• [ABOUT THIS TASK]: Nothing in the records may be left out; restate them word for word.

::::

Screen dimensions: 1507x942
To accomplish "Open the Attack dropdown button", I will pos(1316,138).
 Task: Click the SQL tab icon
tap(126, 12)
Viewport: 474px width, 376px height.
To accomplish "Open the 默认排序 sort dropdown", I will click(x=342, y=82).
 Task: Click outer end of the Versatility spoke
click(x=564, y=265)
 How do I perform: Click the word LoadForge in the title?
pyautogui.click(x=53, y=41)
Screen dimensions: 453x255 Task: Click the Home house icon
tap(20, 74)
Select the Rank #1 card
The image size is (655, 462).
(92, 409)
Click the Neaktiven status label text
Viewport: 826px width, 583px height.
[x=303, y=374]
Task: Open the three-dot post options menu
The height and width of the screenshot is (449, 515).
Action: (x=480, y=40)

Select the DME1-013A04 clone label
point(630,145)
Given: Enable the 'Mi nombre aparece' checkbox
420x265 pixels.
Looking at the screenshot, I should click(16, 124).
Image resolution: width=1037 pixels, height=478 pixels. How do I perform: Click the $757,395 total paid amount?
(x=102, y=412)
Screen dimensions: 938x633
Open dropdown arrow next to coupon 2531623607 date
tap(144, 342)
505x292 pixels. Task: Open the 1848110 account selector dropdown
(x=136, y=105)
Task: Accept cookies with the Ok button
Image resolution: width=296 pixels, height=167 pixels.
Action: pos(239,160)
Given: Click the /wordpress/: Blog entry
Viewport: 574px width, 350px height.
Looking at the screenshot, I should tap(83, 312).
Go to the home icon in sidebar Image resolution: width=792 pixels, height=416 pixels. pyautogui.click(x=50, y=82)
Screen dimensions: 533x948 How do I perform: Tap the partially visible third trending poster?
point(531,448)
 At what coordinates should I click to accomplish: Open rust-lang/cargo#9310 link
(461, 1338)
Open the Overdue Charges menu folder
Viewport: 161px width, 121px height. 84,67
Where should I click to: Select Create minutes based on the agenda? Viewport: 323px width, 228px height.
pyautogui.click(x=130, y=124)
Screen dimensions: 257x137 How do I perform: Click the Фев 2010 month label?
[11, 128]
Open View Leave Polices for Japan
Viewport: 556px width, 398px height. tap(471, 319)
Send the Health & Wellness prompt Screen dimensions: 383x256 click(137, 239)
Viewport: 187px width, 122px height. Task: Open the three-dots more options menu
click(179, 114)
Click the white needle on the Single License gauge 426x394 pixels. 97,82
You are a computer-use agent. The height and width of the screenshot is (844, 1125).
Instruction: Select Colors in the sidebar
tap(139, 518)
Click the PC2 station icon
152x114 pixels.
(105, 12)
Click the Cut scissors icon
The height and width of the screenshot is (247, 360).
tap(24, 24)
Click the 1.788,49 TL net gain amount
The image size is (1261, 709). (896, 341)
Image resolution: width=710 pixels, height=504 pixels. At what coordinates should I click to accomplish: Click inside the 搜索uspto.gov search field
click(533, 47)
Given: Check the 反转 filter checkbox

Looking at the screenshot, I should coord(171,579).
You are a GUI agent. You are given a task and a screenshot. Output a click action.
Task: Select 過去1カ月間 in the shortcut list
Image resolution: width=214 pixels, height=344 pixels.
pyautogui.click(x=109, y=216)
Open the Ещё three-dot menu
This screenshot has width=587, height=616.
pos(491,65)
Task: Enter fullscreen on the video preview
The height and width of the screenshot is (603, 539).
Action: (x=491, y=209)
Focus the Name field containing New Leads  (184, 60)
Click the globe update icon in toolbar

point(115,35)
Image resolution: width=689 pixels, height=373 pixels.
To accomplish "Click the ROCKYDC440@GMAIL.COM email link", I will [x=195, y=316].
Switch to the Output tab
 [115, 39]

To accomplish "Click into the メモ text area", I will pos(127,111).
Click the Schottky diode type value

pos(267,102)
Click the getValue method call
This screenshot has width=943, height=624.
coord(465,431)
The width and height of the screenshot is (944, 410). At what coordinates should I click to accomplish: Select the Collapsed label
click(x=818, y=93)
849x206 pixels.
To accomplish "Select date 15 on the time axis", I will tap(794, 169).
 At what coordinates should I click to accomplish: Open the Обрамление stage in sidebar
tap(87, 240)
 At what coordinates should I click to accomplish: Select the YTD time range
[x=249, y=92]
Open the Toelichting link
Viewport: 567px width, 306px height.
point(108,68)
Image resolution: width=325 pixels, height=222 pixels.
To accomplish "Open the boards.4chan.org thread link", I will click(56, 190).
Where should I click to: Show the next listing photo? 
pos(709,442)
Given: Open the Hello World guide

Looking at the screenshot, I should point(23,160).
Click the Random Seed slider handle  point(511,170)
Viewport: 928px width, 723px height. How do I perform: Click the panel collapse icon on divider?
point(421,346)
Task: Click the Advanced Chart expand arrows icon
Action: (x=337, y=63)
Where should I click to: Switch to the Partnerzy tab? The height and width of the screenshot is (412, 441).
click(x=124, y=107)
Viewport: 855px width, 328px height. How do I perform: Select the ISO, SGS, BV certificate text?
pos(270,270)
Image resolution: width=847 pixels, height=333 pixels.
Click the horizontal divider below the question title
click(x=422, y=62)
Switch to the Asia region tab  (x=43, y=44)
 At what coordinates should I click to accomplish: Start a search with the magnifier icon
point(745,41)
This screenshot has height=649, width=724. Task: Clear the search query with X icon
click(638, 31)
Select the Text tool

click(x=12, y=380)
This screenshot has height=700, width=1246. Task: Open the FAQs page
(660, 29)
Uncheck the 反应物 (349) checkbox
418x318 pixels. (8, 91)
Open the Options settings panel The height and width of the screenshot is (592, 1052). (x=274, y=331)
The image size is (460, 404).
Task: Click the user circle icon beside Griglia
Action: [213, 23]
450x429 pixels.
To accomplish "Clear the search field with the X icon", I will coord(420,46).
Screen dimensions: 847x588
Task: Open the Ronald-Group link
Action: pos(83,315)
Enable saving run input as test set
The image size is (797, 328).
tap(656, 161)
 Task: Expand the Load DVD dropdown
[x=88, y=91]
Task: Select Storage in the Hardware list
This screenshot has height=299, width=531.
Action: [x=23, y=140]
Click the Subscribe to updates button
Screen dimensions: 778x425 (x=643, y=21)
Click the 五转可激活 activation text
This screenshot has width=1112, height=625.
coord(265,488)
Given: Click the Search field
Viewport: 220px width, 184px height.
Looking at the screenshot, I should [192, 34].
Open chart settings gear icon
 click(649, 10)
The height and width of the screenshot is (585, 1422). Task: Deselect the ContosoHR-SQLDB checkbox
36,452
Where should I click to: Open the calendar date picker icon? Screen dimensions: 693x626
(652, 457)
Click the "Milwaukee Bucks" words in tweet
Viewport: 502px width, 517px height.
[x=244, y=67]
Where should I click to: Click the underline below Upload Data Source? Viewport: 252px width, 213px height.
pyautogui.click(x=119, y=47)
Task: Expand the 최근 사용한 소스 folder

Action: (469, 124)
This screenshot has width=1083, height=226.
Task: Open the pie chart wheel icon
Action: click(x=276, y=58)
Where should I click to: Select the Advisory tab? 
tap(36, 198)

::::

• [THE ANSWER]:
Screen dimensions: 1507x942
To accomplish "Open the Attack dropdown button", I will pos(1316,138).
 Task: Click the SQL tab icon
tap(126, 12)
Viewport: 474px width, 376px height.
To accomplish "Open the 默认排序 sort dropdown", I will click(x=342, y=82).
 Task: Click outer end of the Versatility spoke
click(x=564, y=265)
 How do I perform: Click the word LoadForge in the title?
pyautogui.click(x=53, y=41)
Screen dimensions: 453x255 Task: Click the Home house icon
tap(20, 74)
Select the Rank #1 card
The image size is (655, 462).
(92, 409)
Click the Neaktiven status label text
Viewport: 826px width, 583px height.
[x=303, y=374]
Task: Open the three-dot post options menu
The height and width of the screenshot is (449, 515).
Action: (x=480, y=40)

Select the DME1-013A04 clone label
point(630,145)
Given: Enable the 'Mi nombre aparece' checkbox
420x265 pixels.
Looking at the screenshot, I should click(16, 124).
Image resolution: width=1037 pixels, height=478 pixels. How do I perform: Click the $757,395 total paid amount?
(x=102, y=412)
Screen dimensions: 938x633
Open dropdown arrow next to coupon 2531623607 date
tap(144, 342)
505x292 pixels. Task: Open the 1848110 account selector dropdown
(x=136, y=105)
Task: Accept cookies with the Ok button
Image resolution: width=296 pixels, height=167 pixels.
Action: pos(239,160)
Given: Click the /wordpress/: Blog entry
Viewport: 574px width, 350px height.
Looking at the screenshot, I should tap(83, 312).
Go to the home icon in sidebar Image resolution: width=792 pixels, height=416 pixels. pyautogui.click(x=50, y=82)
Screen dimensions: 533x948 How do I perform: Tap the partially visible third trending poster?
point(531,448)
 At what coordinates should I click to accomplish: Open rust-lang/cargo#9310 link
(461, 1338)
Open the Overdue Charges menu folder
Viewport: 161px width, 121px height. 84,67
Where should I click to: Select Create minutes based on the agenda? Viewport: 323px width, 228px height.
pyautogui.click(x=130, y=124)
Screen dimensions: 257x137 How do I perform: Click the Фев 2010 month label?
[11, 128]
Open View Leave Polices for Japan
Viewport: 556px width, 398px height. tap(471, 319)
Send the Health & Wellness prompt Screen dimensions: 383x256 click(137, 239)
Viewport: 187px width, 122px height. Task: Open the three-dots more options menu
click(179, 114)
Click the white needle on the Single License gauge 426x394 pixels. 97,82
You are a computer-use agent. The height and width of the screenshot is (844, 1125).
Instruction: Select Colors in the sidebar
tap(139, 518)
Click the PC2 station icon
152x114 pixels.
(105, 12)
Click the Cut scissors icon
The height and width of the screenshot is (247, 360).
tap(24, 24)
Click the 1.788,49 TL net gain amount
The image size is (1261, 709). (896, 341)
Image resolution: width=710 pixels, height=504 pixels. At what coordinates should I click to accomplish: Click inside the 搜索uspto.gov search field
click(533, 47)
Given: Check the 反转 filter checkbox

Looking at the screenshot, I should coord(171,579).
You are a GUI agent. You are given a task and a screenshot. Output a click action.
Task: Select 過去1カ月間 in the shortcut list
Image resolution: width=214 pixels, height=344 pixels.
pyautogui.click(x=109, y=216)
Open the Ещё three-dot menu
This screenshot has width=587, height=616.
pos(491,65)
Task: Enter fullscreen on the video preview
The height and width of the screenshot is (603, 539).
Action: (x=491, y=209)
Focus the Name field containing New Leads  (184, 60)
Click the globe update icon in toolbar

point(115,35)
Image resolution: width=689 pixels, height=373 pixels.
To accomplish "Click the ROCKYDC440@GMAIL.COM email link", I will [x=195, y=316].
Switch to the Output tab
 [115, 39]

To accomplish "Click into the メモ text area", I will pos(127,111).
Click the Schottky diode type value

pos(267,102)
Click the getValue method call
This screenshot has width=943, height=624.
coord(465,431)
The width and height of the screenshot is (944, 410). At what coordinates should I click to accomplish: Select the Collapsed label
click(x=818, y=93)
849x206 pixels.
To accomplish "Select date 15 on the time axis", I will tap(794, 169).
 At what coordinates should I click to accomplish: Open the Обрамление stage in sidebar
tap(87, 240)
 At what coordinates should I click to accomplish: Select the YTD time range
[x=249, y=92]
Open the Toelichting link
Viewport: 567px width, 306px height.
point(108,68)
Image resolution: width=325 pixels, height=222 pixels.
To accomplish "Open the boards.4chan.org thread link", I will click(56, 190).
Where should I click to: Show the next listing photo? 
pos(709,442)
Given: Open the Hello World guide

Looking at the screenshot, I should point(23,160).
Click the Random Seed slider handle  point(511,170)
Viewport: 928px width, 723px height. How do I perform: Click the panel collapse icon on divider?
point(421,346)
Task: Click the Advanced Chart expand arrows icon
Action: (x=337, y=63)
Where should I click to: Switch to the Partnerzy tab? The height and width of the screenshot is (412, 441).
click(x=124, y=107)
Viewport: 855px width, 328px height. How do I perform: Select the ISO, SGS, BV certificate text?
pos(270,270)
Image resolution: width=847 pixels, height=333 pixels.
Click the horizontal divider below the question title
click(x=422, y=62)
Switch to the Asia region tab  (x=43, y=44)
 At what coordinates should I click to accomplish: Start a search with the magnifier icon
point(745,41)
This screenshot has height=649, width=724. Task: Clear the search query with X icon
click(638, 31)
Select the Text tool

click(x=12, y=380)
This screenshot has height=700, width=1246. Task: Open the FAQs page
(660, 29)
Uncheck the 反应物 (349) checkbox
418x318 pixels. (8, 91)
Open the Options settings panel The height and width of the screenshot is (592, 1052). (x=274, y=331)
The image size is (460, 404).
Task: Click the user circle icon beside Griglia
Action: [213, 23]
450x429 pixels.
To accomplish "Clear the search field with the X icon", I will coord(420,46).
Screen dimensions: 847x588
Task: Open the Ronald-Group link
Action: pos(83,315)
Enable saving run input as test set
The image size is (797, 328).
tap(656, 161)
 Task: Expand the Load DVD dropdown
[x=88, y=91]
Task: Select Storage in the Hardware list
This screenshot has height=299, width=531.
Action: [x=23, y=140]
Click the Subscribe to updates button
Screen dimensions: 778x425 (x=643, y=21)
Click the 五转可激活 activation text
This screenshot has width=1112, height=625.
coord(265,488)
Given: Click the Search field
Viewport: 220px width, 184px height.
Looking at the screenshot, I should [192, 34].
Open chart settings gear icon
 click(649, 10)
The height and width of the screenshot is (585, 1422). Task: Deselect the ContosoHR-SQLDB checkbox
36,452
Where should I click to: Open the calendar date picker icon? Screen dimensions: 693x626
(652, 457)
Click the "Milwaukee Bucks" words in tweet
Viewport: 502px width, 517px height.
[x=244, y=67]
Where should I click to: Click the underline below Upload Data Source? Viewport: 252px width, 213px height.
pyautogui.click(x=119, y=47)
Task: Expand the 최근 사용한 소스 folder

Action: (469, 124)
This screenshot has width=1083, height=226.
Task: Open the pie chart wheel icon
Action: click(x=276, y=58)
Where should I click to: Select the Advisory tab? 
tap(36, 198)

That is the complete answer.